Response: e) So much for anti-animal rights people caring about humans!:
Response: f) Although we know that hunters, not being the smartest of people, have been known to shoot each other in the woods, here is just a few recent examples of hunters shooting and killing non-hunters. :
"During the winter of 1994 terrified young calves were flown from Coventry to end their lives in Dutch veal-crates. A few people started protesting at the airport gates. Jill Phipps was one. As a transporter came down the road to the gates she would run to it, banging on the door with her fists, shouting at the drivers to think about the suffering they caused.. The few police there would turn out and simply man-handle her and anyone else behaving similarly out of the way. Then came February 1st 1995. There were about 76 police there that day. There were about 32 demonstrators. That's over two police to every decent person there. There were enough of them to surround the transporter and walk it through!! Jill and a few others eluded the police, most of whom were in a van at the back, and reached the transporter. Any good driver would have stopped until it was safe to continue, but Stephen Yates just drove on, regardless and uncaring. Jill was crushed and died on the way to hospital. Our mother, Nancy, was with her. The driver has never been charged, not even with "driving without due care & attention". AT THE INQUEST THE POLICE STATED THAT THEIR ACTIONS HAD BEEN PLANNED BY A SPECIALIST TACTICIAN, AND THAT THE DAY HAD BEEN VERY SUCCESSFUL...." Zab Phipps see - http://www.violenceinanimalrights.co.uk/Fatalities.html
Wis. woman walking dogs shot by hunter
Associated Press — Dec. 3, 2001 CHIPPEWA FALLS, Wis. — A woman walking her dogs was mistakenly shot and killed by a deer hunter. "He saw movement and mistook her for an animal and shot her," Tom Bokelman, a safety officer with the state Natural Resources Department. The 47-year-old woman was wearing a white cap and dark clothing when she was shot Saturday, Dec. 1. The hunter was using a muzzleloader, as part of a special muzzleloader deer season. Muzzleloaders are single-shot rifles in which the powder and shot are loaded through the end of the barrel
instead of the breech. The district attorney will decide whether to file charges.

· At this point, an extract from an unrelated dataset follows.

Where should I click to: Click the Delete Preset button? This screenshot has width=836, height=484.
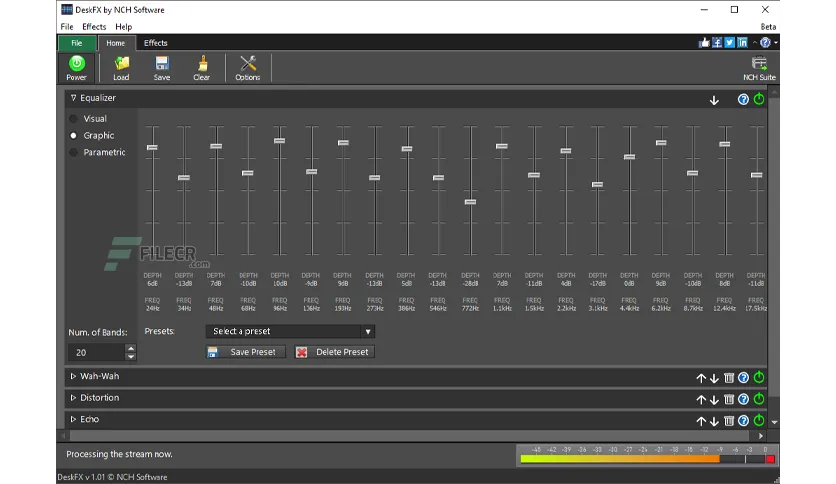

- http://espn.go.com/outdoors/hunting/news/2001/1203/1289389.html
Hunter's bullet possibly kills Penn. woman Associated Press — Nov. 28, 2001 MILL RUN, Pa. — A 66-year-old woman was killed when a bullet apparently fired by a hunter went through a window, wall and a door in her home and struck her in the neck, authorities said. Meriel Renee Bowser was struck by the bullet in her bedroom Tuesday afternoon, Nov. 28, and died shortly afterward, according to police. "The odds of (a bullet) coming through the woods, not hitting a tree, going through all that material in the house and hitting a person is ... million-to-one odds," said Charles May of the Pennsylvania Game Commission. State police and Game Commission officials were investigating. A hunter was being questioned Tuesday and the hunter's rifle had been taken to determine whether the bullet that killed Bowser was fired from that gun. Authorities said the hunter, who was not identified, was at least 450 yards away from Bowser's home. State law requires hunters to be at least 150 yards from a residence. Mill Run is in Fayette County in southwestern Pennsylvania.
(http://espn.go.com/outdoors/hunting/news/2001/1128/1286062.html)
CONNECTICUT - Man Walking His Dog Killed By Hunter A Coventry man was charged with illegal hunting and manslaughter in late October after he shot and killed a Massachusetts man walking in the woods. Coventry police responding to a report of gunshots found Ronald Eckert Jr., 33, of Hingham, Mass., wounded from gunfire. Eckert died at the scene despite resuscitation efforts. Brian McMahon, Jr., 23, was charged with manslaughter, illegal discharge of a firearm, hunting without a license, illegal deer hunting, hunting on a Sunday, trespassing and failure to wear an orange vest. He was held on $250,000 bond. Police say the two men did not know each other. Apparently McMahon mistook Eckert for a deer. (http://www.gunsandgear.com/America%20Outdoors/Archives/man_killed_by_hunter.html)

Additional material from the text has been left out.